Sunday, September 21, 2008


oooh oooh oooh more oren

don't ask me why, it's just like oren month around here — and that's a good thing.

in a year when the mermaid has been forced to close stores and revamp its format, notice that o, who is the very picture of the independent specialty roaster-retailer, has managed to hold his ground. it's true he is closing 1 store, but that's only because the landlord greedily refused to come to an accommodation on a decent lease. welcome to mall-hattan real estate 101. . .

so. i was dancing tango at my fave triangulo milonga where a nice german journalist was writing something — who knows what? — about the nyc tango scene, which is in fact huge, and she was going on and on and on about my newest pair of velvet tango shoes. to be honest, i do not have the world's most awesome tango shoes.

i have the same comme il faut's everyone else has. i agree, it's a cult, a very sexy cult. . .i mean who doesn't want to be "firmly nailed, never disappointing, can do it backwards, and always looking fantastic?" and of course they're 4 inches tall. what's the point if they're not 4 inches? but i digress.

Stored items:
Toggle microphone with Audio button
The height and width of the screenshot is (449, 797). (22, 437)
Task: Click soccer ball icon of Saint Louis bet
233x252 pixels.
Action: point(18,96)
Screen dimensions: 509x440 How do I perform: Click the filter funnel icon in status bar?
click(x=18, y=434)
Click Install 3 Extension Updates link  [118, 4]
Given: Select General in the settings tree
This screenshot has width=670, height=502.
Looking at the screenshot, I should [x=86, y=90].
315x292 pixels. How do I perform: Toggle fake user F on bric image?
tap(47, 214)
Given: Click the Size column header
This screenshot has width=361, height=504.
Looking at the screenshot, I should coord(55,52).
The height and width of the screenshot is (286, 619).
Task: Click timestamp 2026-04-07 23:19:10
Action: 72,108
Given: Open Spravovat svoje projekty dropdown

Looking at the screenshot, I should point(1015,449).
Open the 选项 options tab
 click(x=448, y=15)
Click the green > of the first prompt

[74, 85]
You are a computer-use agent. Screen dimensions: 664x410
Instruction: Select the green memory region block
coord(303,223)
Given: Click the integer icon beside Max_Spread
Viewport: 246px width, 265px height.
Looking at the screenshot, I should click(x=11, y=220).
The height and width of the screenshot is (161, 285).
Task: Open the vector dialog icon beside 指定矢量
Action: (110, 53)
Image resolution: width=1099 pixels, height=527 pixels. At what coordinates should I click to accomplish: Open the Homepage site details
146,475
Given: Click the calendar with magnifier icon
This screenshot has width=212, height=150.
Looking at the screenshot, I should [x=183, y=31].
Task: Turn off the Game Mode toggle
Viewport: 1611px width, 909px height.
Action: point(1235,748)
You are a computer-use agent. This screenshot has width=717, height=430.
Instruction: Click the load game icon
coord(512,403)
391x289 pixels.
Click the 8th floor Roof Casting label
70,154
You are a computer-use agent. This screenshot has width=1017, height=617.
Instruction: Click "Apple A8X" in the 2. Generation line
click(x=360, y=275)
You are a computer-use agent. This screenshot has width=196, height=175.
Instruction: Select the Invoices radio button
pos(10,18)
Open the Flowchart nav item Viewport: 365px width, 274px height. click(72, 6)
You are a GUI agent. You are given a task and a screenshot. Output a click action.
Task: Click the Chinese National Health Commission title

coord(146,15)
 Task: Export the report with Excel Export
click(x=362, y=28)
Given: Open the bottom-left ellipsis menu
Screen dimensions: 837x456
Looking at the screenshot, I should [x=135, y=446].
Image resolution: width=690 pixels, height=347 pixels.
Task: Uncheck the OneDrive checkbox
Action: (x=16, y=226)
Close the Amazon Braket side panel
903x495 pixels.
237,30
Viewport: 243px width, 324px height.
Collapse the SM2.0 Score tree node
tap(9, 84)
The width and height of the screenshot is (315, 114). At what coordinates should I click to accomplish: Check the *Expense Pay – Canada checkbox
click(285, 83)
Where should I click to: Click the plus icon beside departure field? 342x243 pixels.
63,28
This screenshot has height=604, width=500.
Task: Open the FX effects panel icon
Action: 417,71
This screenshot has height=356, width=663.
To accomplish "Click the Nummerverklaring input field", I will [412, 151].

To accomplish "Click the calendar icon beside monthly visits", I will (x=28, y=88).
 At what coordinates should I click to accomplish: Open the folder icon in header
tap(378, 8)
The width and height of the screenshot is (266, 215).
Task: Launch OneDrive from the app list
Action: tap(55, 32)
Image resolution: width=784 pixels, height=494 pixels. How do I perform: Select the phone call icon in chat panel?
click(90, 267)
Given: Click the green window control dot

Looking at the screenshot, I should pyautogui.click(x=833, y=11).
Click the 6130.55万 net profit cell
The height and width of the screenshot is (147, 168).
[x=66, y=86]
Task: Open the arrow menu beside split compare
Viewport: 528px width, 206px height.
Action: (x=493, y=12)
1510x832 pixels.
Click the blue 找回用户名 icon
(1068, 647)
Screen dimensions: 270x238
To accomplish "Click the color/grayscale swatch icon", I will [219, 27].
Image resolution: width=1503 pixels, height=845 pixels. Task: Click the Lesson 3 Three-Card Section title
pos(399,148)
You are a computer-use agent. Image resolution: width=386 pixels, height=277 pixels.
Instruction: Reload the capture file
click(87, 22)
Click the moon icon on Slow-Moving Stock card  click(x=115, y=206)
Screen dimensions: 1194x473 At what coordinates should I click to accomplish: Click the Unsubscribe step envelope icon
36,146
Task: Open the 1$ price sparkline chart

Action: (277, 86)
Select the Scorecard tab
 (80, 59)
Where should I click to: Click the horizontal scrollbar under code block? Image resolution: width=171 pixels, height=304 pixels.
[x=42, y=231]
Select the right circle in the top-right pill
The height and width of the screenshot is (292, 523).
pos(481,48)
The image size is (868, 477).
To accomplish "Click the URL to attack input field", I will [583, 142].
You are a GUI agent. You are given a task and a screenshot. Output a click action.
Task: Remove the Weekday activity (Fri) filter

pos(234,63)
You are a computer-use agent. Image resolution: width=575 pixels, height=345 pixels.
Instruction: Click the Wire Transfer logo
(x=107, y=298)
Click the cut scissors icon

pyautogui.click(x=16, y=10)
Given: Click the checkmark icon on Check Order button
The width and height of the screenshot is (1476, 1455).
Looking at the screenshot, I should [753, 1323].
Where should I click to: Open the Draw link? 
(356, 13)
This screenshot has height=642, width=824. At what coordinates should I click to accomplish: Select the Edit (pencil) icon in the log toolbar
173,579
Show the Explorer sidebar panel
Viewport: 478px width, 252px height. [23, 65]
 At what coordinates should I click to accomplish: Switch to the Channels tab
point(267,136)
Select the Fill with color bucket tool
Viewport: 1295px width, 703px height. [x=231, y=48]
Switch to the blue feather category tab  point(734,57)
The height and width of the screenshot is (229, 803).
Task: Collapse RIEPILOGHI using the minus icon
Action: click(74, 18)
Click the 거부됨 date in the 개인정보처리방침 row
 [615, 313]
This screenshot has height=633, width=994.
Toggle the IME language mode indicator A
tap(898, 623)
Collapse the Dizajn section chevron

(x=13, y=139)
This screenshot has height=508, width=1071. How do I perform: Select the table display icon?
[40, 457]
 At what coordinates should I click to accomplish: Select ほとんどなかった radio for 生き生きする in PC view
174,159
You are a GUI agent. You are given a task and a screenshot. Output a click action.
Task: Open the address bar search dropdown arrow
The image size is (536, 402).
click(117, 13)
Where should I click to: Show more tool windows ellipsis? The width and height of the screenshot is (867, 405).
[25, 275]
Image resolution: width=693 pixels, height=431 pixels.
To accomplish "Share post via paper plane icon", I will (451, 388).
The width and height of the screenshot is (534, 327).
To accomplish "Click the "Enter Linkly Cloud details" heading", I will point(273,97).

#### WHAT TO WORK ON:
1/ Transcribe the part of the blog post that opens with the words containing "don't ask me" and closes with "awesome tango shoes.".
2/ Answer these questions from the blog post:
(a) How many stores is o closing?
(b) What was the German journalist writing about?
(c) How tall are the tango shoes said to be?
3/ List every quality named in the quoted phrase in the last paragraph of the blog post.
The stored items have no connection to the blog post.

#### ANSWERS TO THE PROBLEMS:
1/
don't ask me why, it's just like oren month around here — and that's a good thing.

in a year when the mermaid has been forced to close stores and revamp its format, notice that o, who is the very picture of the independent specialty roaster-retailer, has managed to hold his ground. it's true he is closing 1 store, but that's only because the landlord greedily refused to come to an accommodation on a decent lease. welcome to mall-hattan real estate 101. . .

so. i was dancing tango at my fave triangulo milonga where a nice german journalist was writing something — who knows what? — about the nyc tango scene, which is in fact huge, and she was going on and on and on about my newest pair of velvet tango shoes. to be honest, i do not have the world's most awesome tango shoes.

2/
(a) One store.
(b) The NYC tango scene.
(c) 4 inches.

3/
firmly nailed
never disappointing
can do it backwards
always looking fantastic